Glaucoma is a chronic neurodegenerative disease characterized by loss of retinal ganglion cells, resulting in distinctive changes in the optic nerve head (ONH) and retinal nerve fiber layer. Important advances in technology for non-invasive imaging of the eye have been made providing quantitative tools to measure structural changes in ONH topography, a crucial step in diagnosing and monitoring glaucoma. Three dimensional (3D) spectral domain optical coherence tomography (SD-OCT), an optical imaging technique, is now the standard of care for diagnosing and monitoring progression of numerous eye diseases.
Method
This paper aims to detect changes in multi-temporal 3D SD-OCT ONH images using a hierarchical fully Bayesian framework and then to differentiate between changes reflecting random variations or true changes due to glaucoma progression. To this end, we propose the use of kernel-based support vector data description (SVDD) classifier.

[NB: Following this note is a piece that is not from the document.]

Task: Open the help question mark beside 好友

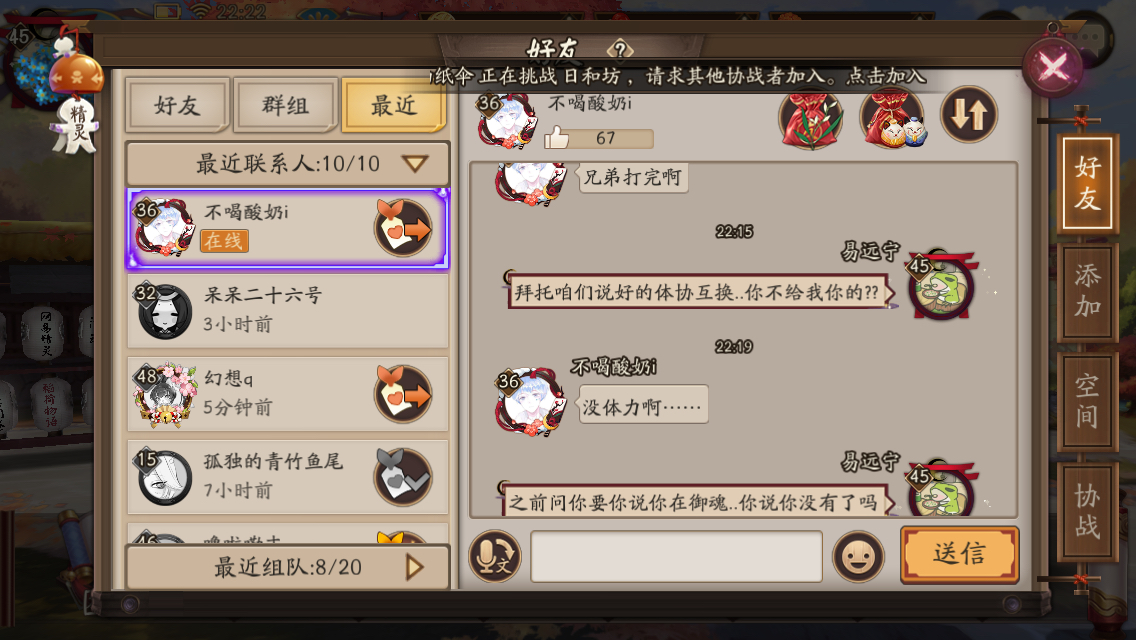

SVDD is a well-known one-class classifier that allows us to map the data into a high-dimensional feature space where a hypersphere encloses most patterns belonging to the target class.
Results
The proposed glaucoma progression detection scheme using the whole 3D SD-OCT images detected glaucoma progression in a significant number of cases showing progression by conventional methods (78%), with high specificity in normal and non-progressing eyes (93% and 94% respectively).
Conclusion
The use of the dependency measurement in the SVDD framework increased the robustness of the proposed change-detection scheme with comparison to the classical support vector machine and SVDD methods. The validation using clinical data of the proposed approach has shown that the use of only healthy and non-progressing eyes to train the algorithm led to a high diagnostic accuracy for detecting glaucoma progression compared to other methods.